Money, she says, is an area of great suffering for
most people, and that is true even for people with a
lot of it. “We live in a monetized, commercial culture
that for many people in many ways has become a
tyranny.” She contends it is a cultural dysfunction, a cultural upset.
This suffering, she believes, can be attributed in part to the fact
that we receive literally thousands and thousands of messages each day
telling us we’re not pretty enough, thin enough, or young enough until
we purchase something that makes us whole and complete. “That type
of consumer culture creates a relationship – if you don’t have money
to buy more of this or more of that, then you’re really going to be in
trouble.”
The truth is, as a culture, we tell lies about money, she contends.
We tell the lie of scarcity along with its three toxic myths.
The First Toxic Myth
The first myth is, there is not enough to go around. Twist is quick
to point out that what she is talking about is an unexamined belief
system, adding, “I am not naïve. I know there are people on this planet
and places that don’t have enough. I’m not talking about that. I’m
talking about an unexamined mind-set, a paradigm, a way of seeing
the world that has a way of making us think there’s just not enough, in
an unconscious way.”
Our whole day is framed in a there’s-not-enough type of mentality.
For example, she explains, the first thing many of us say when we
wake is, “Oh, no. I didn’t get enough sleep.” The second thought as
we begin dressing is, “Oh, no. I don’t have enough time.” The I-don’thave-
enough litany continues through the day.

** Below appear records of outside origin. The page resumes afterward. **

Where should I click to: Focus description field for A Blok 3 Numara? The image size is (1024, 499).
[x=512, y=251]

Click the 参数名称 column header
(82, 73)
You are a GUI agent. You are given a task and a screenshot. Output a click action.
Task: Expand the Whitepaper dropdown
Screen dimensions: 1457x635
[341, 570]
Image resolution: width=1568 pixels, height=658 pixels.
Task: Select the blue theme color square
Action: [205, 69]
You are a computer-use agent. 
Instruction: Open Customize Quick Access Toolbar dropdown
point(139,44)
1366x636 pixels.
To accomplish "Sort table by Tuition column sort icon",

In fact, many of our
meetings, lunches and discussions center around talk of what we don’t
have enough of. It is a kind of unconscious conversation that runs
through our day, until at the end of it we fall into bed proclaiming, “I
didn’t get enough done.”
Fueled by this type of belief system, people feel compelled toaccumulate as much as they can to keep themselves as far away as
possible from being someone who’s going to get left out. No matter how
much we have, it’s not enough. “I’ve worked with global billionaires,
and they think they don’t have enough – if you can conceive of that,”
she says, dismayed.
This belief system also gives us permission to do things we don’t
naturally feel inclined to do, she adds. In fact, many of us go about
“making a dying” or “making a killing.” Individuals making a dying are
doing something that they really hate, that they don’t want to do, that
has nothing to do with who they are, but who feel they’ve got to do it
to earn enough money to keep things going. She believes most people
on the planet are in this position.
Then there are those making a killing. These individuals are doing
something that they know is destructive to someone, somewhere.
They are either doing damage to the environment, to other species,
or marginalizing some huge sector of the world’s population – but it’s
legitimate to do because you’ve got to make a living.